Me, MS and my sexuality
Open Door - August 2011 page 9
For a long time after my diagnosis in 2003 I tried to carry on as normal. Things came to a head in 2005 when a serious relapse left me with permanent pins and needles and burning sensations down my right hand side.
While addressing all the issues thrown up by my previously ignoring the situation - attending counselling and getting back in touch with an MS nurse - I became aware how patchy awareness is of the psychological and physical damage MS can inflict on our sexuality. I had mentioned vaginal numbness to the specialist and she replied, "It takes about six months to recover completely from a relapse. Any numbness left at the end of that is likely to be permanent." I felt like I was asking too much to be regarded both as a person with MS and a normal woman who wanted her body to work properly.

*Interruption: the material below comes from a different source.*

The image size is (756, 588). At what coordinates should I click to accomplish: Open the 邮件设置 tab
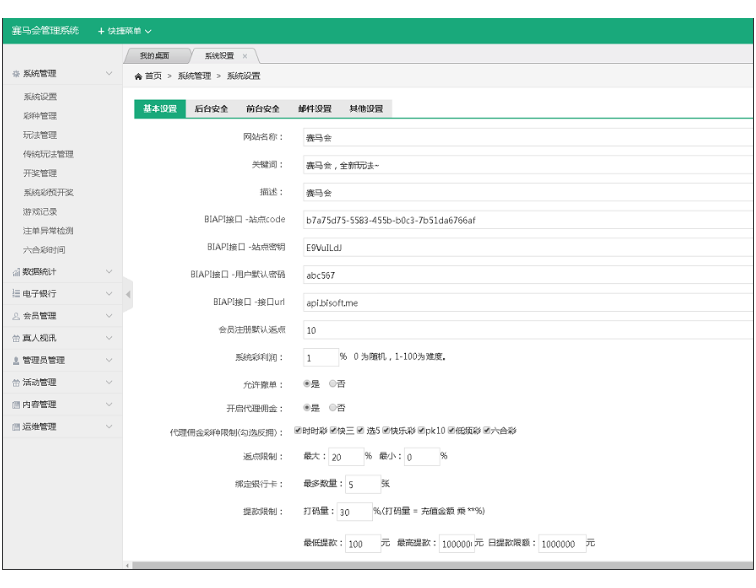[314, 109]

Not long after that I started dating an old friend. We began to discover that there were lasting problems caused by my MS. I struggled to explain that what might feel nice one night could hurt the next. Even stroking my side and my back could cause pain if I was tired. The terrible suddenness of my fatigue and the need to rest left him feeling unloved, unsexy and unwanted.
We had rows about this. He would be angry if I changed my mind about going to bed early one night so that we could have sex the next because I wanted to meet up with a friend or watch a film. I could understand his frustration - there is never enough energy left with MS.

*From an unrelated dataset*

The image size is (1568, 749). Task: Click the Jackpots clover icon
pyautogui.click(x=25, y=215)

In the end we have solved our issues. It has involved an enormous amount of give on his part but he has learned that if he pushes me, I feel less like having sex. I have learned to take one day at a time and to enjoy evenings where we do not always have full sex but do get intimate. His understanding and distance have made a positive impact and I now do not feel pressured or a failure if I am too tired to have sex.
I have learned that talking is the best recipe. If something is uncomfortable, I tell him. He has learned to ask how I am feeling and not to take it personally if I do not want him to touch my arm or kiss my neck, but to ask what else I might like!
MS has taken a lot from me, but it has forced me to learn the gifts of communication and consideration. I try to rest enough, not to drink too much or stay up too late, and to tell him how I am feeling instead of expecting him to guess. We are very close and we enjoy an active sex life, more imaginative I think than many able bodied couples since I'm not always awake enough to have full sex. We enjoy all sexual behaviour we engage in and are very happy together.
We got married in January and have decided to try for our first baby, which I'm sure will bring its own challenges. Whatever happens, I have a great husband and a very happy sex life - it is possible!
MS requires us to overcome barriers and to discuss issues which are intensely personal. I would urge everyone to be more open to solutions and to discussion.